En réalité : la combustion est incomplète et il a émissions gazeuses:

  • De monoxyde de carbone CO : inodore, incolore, très toxique

  • D’HydroCarbures imbrûlés : notés HC (dont benzène C6H6)

  • D’oxydes d’azote : N2O, NO, NO2, responsables de la formation des pluies acides, d’ozone.


Des normes d’émanation de ces gaz ont été fixées. Pour entrer dans les limites imposées par ces normes: les constructeur on ajouté un catalyseur sur le trajet des gaz émis, c’est à dire dans le pot d’échappement.

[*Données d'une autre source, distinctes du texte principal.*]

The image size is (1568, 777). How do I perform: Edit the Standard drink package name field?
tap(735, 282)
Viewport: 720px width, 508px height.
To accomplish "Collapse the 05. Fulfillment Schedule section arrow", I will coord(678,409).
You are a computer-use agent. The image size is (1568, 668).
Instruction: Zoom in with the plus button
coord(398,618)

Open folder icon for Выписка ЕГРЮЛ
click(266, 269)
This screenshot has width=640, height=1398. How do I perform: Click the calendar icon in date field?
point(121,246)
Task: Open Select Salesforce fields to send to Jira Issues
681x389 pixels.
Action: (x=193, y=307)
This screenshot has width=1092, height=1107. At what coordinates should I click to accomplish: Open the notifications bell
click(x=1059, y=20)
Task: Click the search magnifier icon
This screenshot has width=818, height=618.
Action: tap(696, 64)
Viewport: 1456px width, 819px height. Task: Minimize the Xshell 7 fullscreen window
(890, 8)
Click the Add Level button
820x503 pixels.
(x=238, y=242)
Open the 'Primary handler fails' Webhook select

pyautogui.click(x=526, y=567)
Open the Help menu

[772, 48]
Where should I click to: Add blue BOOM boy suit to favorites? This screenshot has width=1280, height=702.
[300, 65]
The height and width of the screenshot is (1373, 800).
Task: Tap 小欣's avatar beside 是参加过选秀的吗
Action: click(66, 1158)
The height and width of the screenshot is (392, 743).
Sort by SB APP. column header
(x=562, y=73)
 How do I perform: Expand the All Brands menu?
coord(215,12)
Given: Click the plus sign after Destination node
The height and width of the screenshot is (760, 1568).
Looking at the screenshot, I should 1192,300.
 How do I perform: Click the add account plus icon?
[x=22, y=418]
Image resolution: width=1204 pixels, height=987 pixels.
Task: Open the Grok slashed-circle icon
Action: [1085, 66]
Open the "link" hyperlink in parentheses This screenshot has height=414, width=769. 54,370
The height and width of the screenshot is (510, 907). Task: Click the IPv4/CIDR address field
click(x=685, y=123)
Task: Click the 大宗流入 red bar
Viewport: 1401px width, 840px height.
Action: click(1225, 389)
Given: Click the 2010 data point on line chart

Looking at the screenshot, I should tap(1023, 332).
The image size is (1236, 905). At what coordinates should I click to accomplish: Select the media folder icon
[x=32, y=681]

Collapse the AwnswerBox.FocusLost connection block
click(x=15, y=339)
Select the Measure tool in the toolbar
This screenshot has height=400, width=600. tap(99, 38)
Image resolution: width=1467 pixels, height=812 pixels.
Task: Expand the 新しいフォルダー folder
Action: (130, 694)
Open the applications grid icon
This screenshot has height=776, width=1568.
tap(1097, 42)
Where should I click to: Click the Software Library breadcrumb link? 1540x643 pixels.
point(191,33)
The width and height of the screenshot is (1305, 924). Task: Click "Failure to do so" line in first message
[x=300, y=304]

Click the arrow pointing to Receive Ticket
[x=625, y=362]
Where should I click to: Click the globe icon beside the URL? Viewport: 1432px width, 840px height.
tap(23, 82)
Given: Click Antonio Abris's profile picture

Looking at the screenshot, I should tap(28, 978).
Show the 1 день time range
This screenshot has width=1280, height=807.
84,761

L’objectif est de transformer simultanément les gaz polluants en gaz inoffensifs

O. Chaumette d’après un diaporama d’une conférence d’Anouk Galtayries, Maître de Conférences à l’ENSCP Jussieu
1. Quel gaz inoffensif peut-on produire en transformant le monoxyde de carbone CO ?

C’est le CO2 : 2CO + O2  2CO2

2. 2 C6H6 + 15 O2  12 CO2+ 6 H2O .

Le catalyseur accélère la réaction avec O2 (qui est très lente normalement donc ne se produit presque pas sans sa présence) et permet d’obtenir deux gaz inoffensifs.

3. Le Rhodium (Rh) permet la réduction du monoxyde d’azote en même temps que l’oxydation du CO suivant la réaction : 2 NO + 2 CO  N2+ 2 CO2. Que pensez-vous des gaz produits par cette réaction ?

CO: inoffensif et N: aucun soucis car compose 80% de l’air.

4. L’utilisation du pot catalytique est-elle la solution au problème de réchauffement de la planète ?

Grosse production de CO2 donc favorise effet de serre.